Methods. The study included 140 female patients with knee pain and 20 volunteers to donate blood as a control group for laboratory findings. All patients underwent full history taking, clinical examination for evaluation of pain severity using a visual analogue scale (VAS) and extent of patient mobility using mobility score (MS) and had knee anteroposterior radiographs that were scored using the Kellgren-Lawrence scoring (K-L score) system. Patients were classified according to K-L scores into: group A: pain plus no radiographic findings (K-L score=1), group B: pain plus doubtful or minimal radiographic findings (K-L score=1) and group C: pain plus radiographically determined OA (K-L score≥2). Venous blood samples were obtained from all patients and controls for erythrocyte sedimentation rate (ESR) determination and ELISA estimation of serum COMP and high-sensitivity C-reactive protein (hsCRP) levels.

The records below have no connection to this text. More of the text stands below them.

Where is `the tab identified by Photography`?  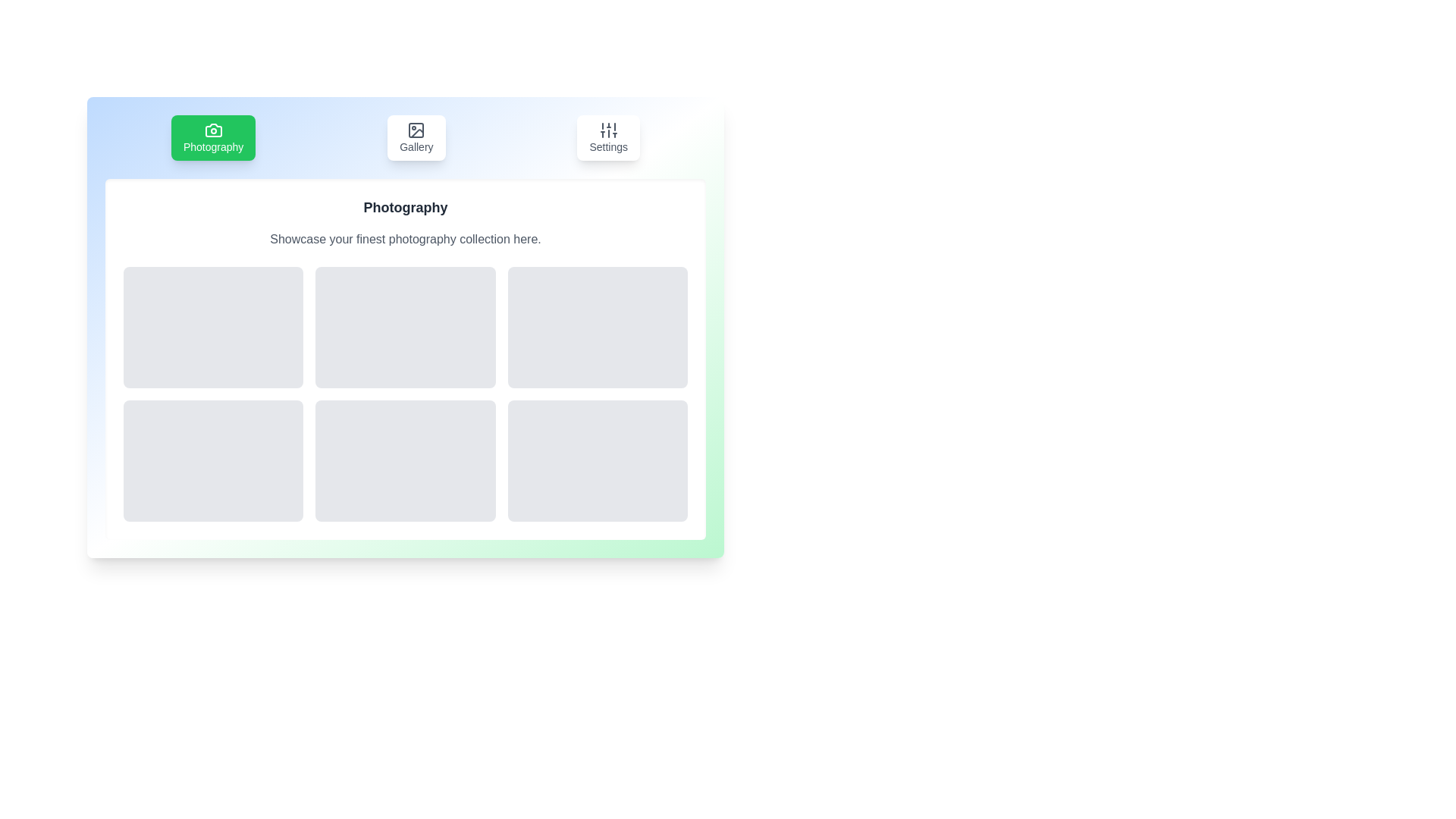
the tab identified by Photography is located at coordinates (212, 137). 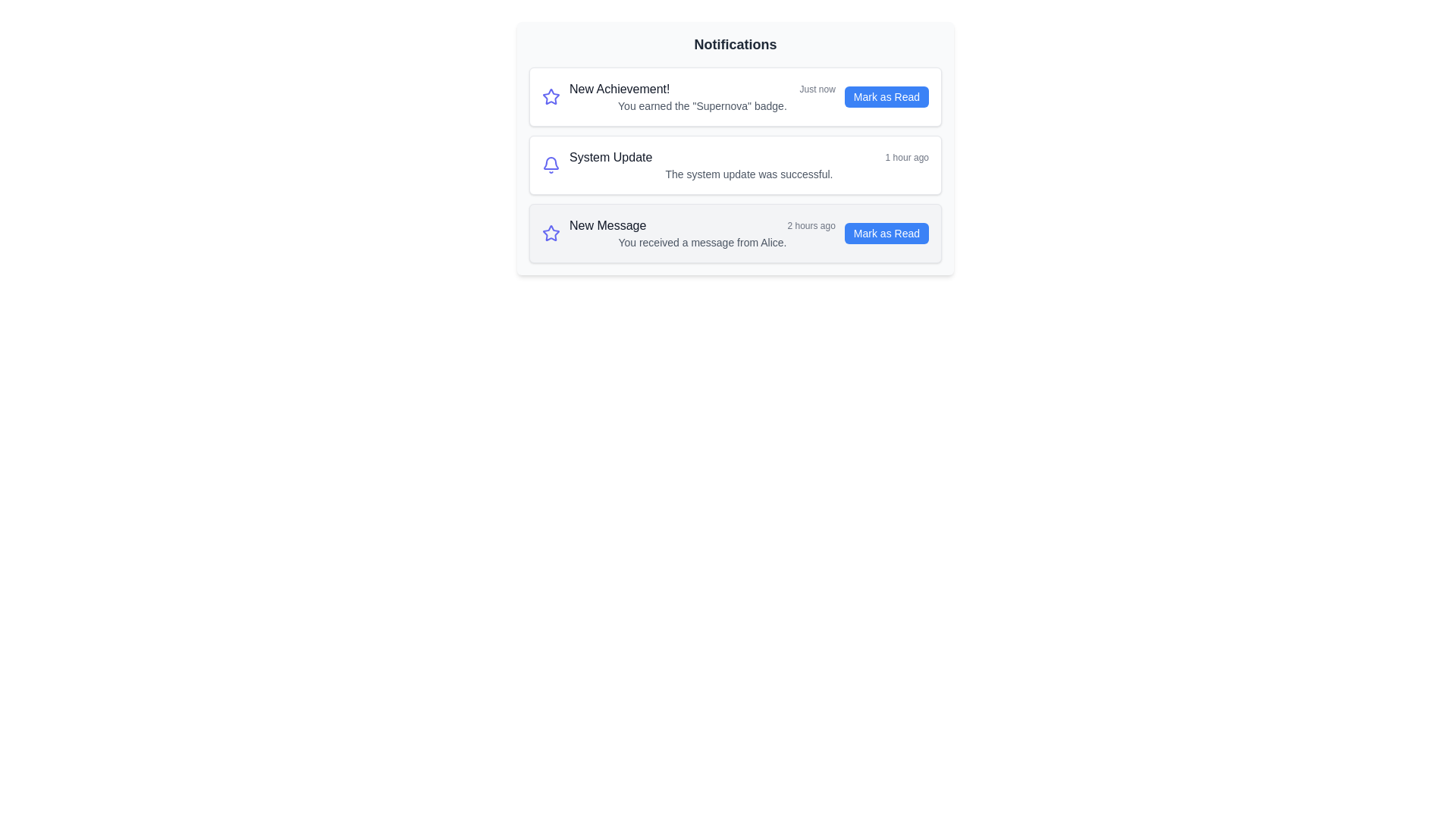 I want to click on the blue 'Mark as Read' button with rounded corners in the rightmost position of the 'New Message' notification card to mark the notification as read, so click(x=886, y=234).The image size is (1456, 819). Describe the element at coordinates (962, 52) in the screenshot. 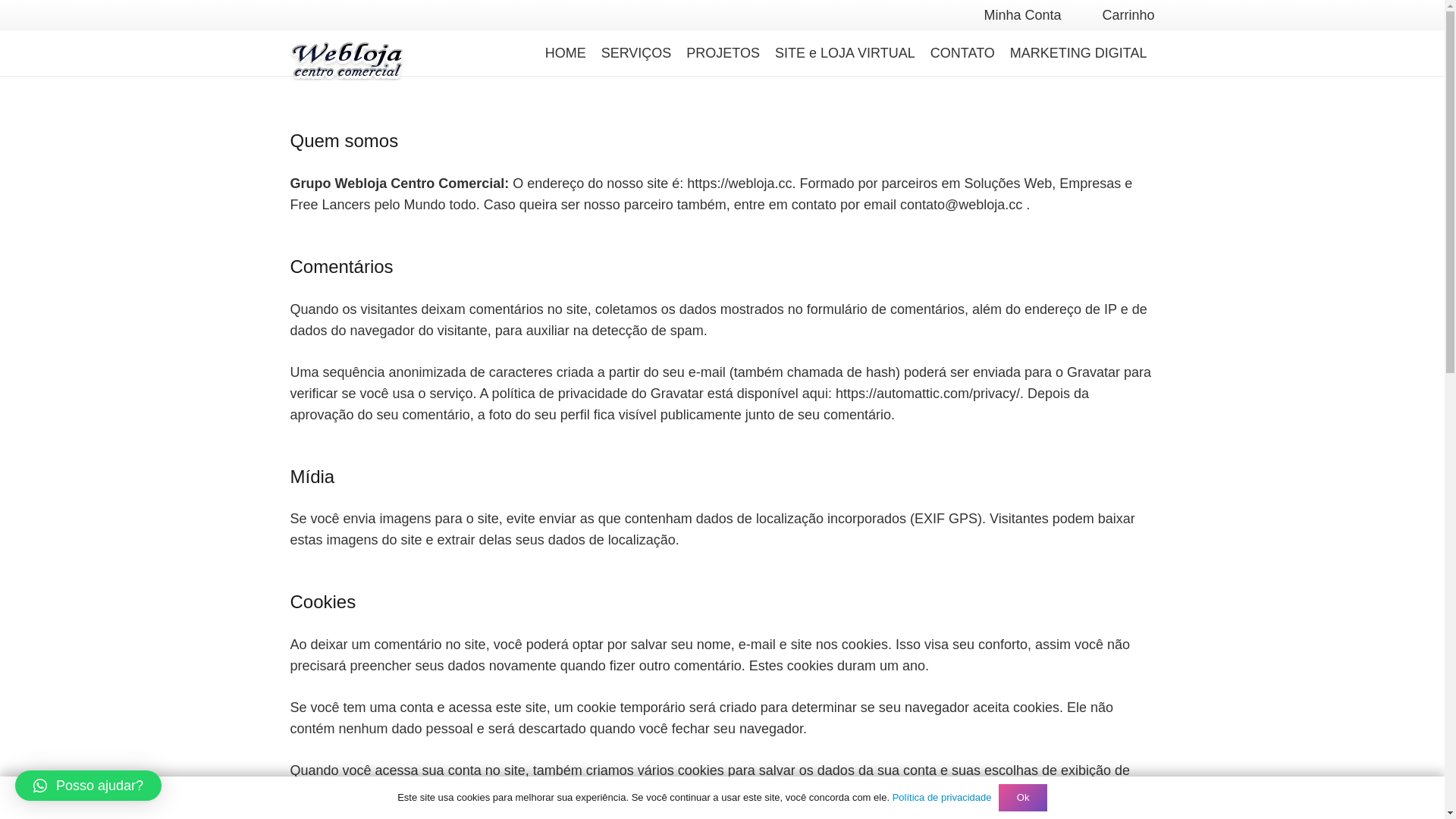

I see `'CONTATO'` at that location. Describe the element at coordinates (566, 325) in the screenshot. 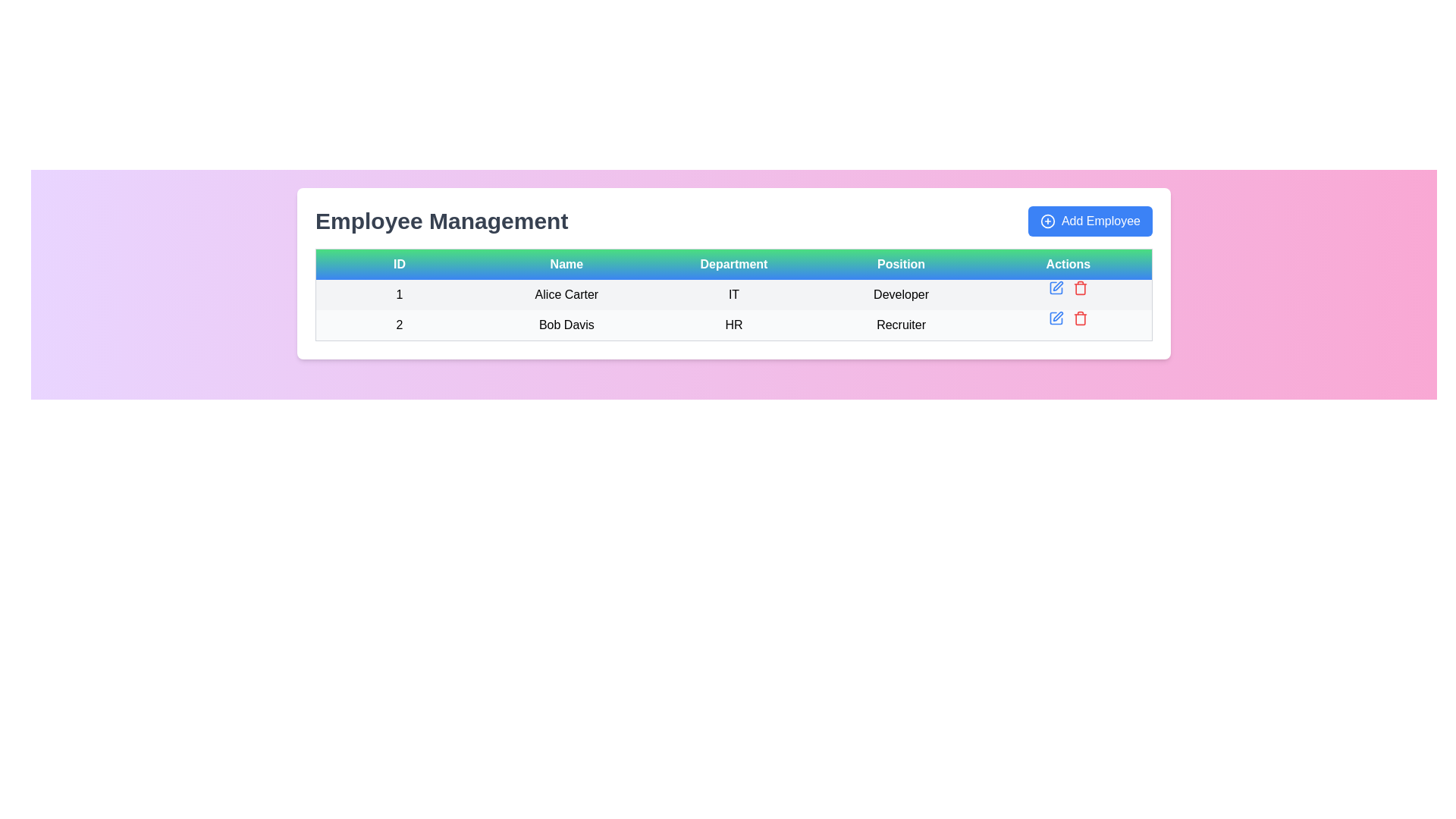

I see `the text label displaying 'Bob Davis' which is located in the second row of the 'Employee Management' table under the 'Name' column` at that location.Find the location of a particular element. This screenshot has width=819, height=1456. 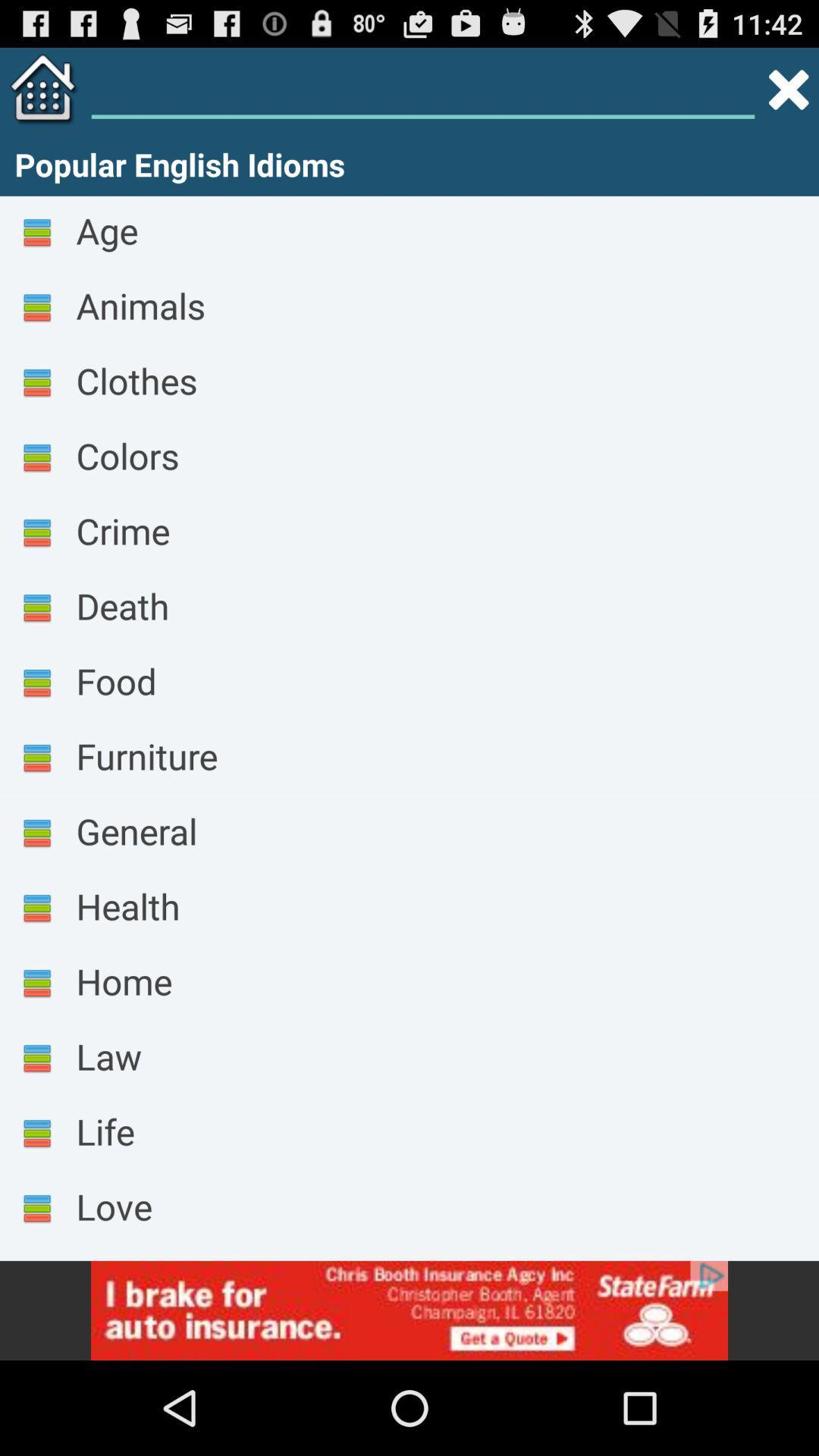

the home icon is located at coordinates (39, 95). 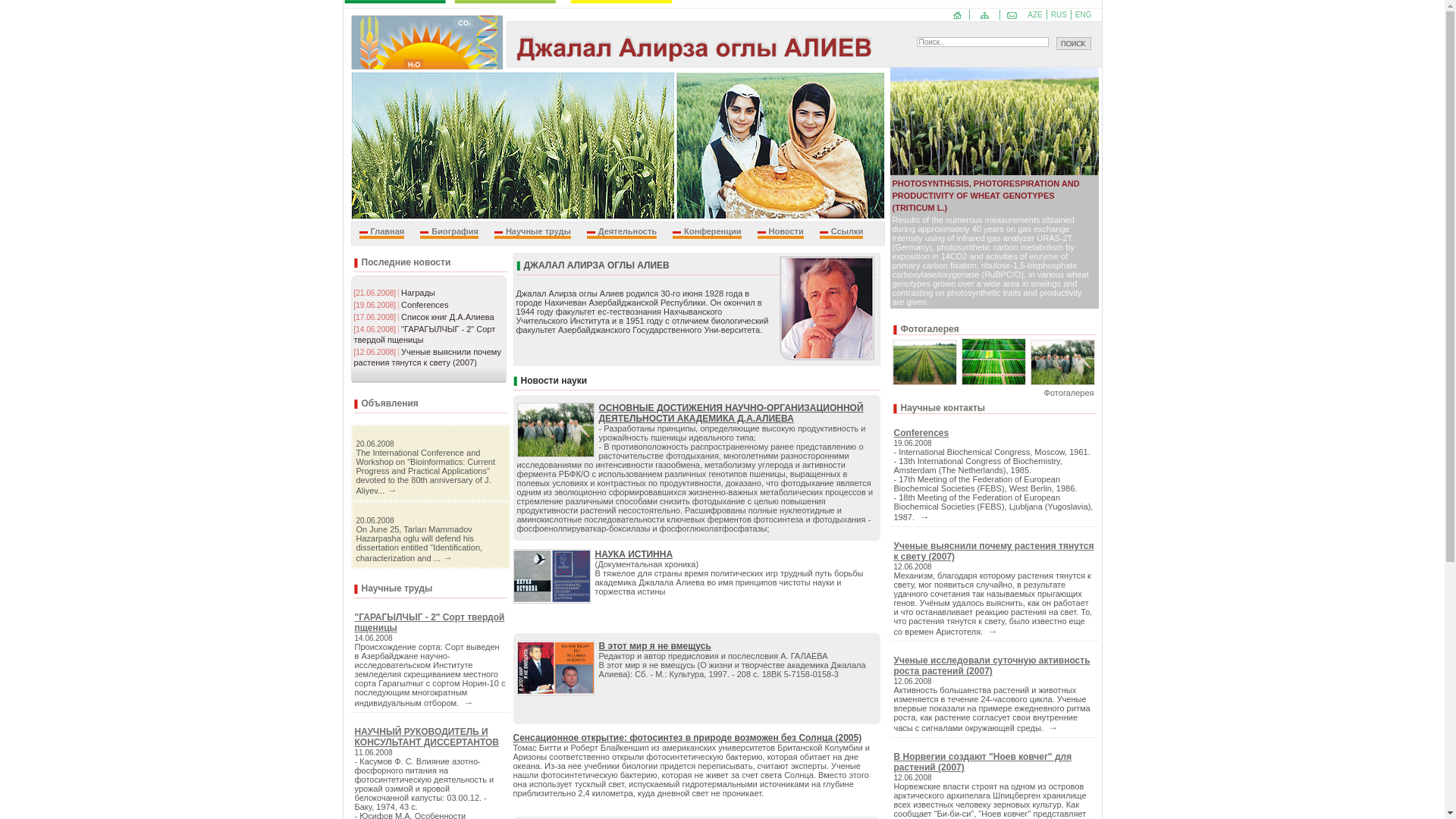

Results. Group C patients had significantly higher pain scores and lower MS compared to groups A and B. Mean patients’ serum COMP levels was significantly higher compared to control levels and in group C compared both to controls and to groups B and A levels with significantly higher levels in group B compared to controls and group A. However, serum COMP levels were non-significantly higher levels in group A compared to control levels. There was a positive significant correlation between serum COMP levels and body mass index (BMI), pain VAS score and radiological grade and a negative significant correlation with MS. ROC curve analysis revealed that elevated serum COMP is a sensitive predictor and high BMI is a specific predictor for the presence of OA. Serum COMP at 1097.5 ng/ml was the best cutoff point with high sensitivity (87.7%), positive predictive value (PPV, 92.6%) and accuracy (84.3%) for differentiation between patient with and without OA radiological manifestations and serum COMP at 1290 ng/ml showed 100% specificity and PPV and accuracy rate of 65.7% for diagnosis of the presence of radiological findings of OA.
Conclusion. Estimation of serum COMP level could be considered as screening modality for patients with knee pain and using cutoff point of 1097.5 ng/mL helps to define patients free of OA and cutoff of 1290 ng/ml could define patients with OA.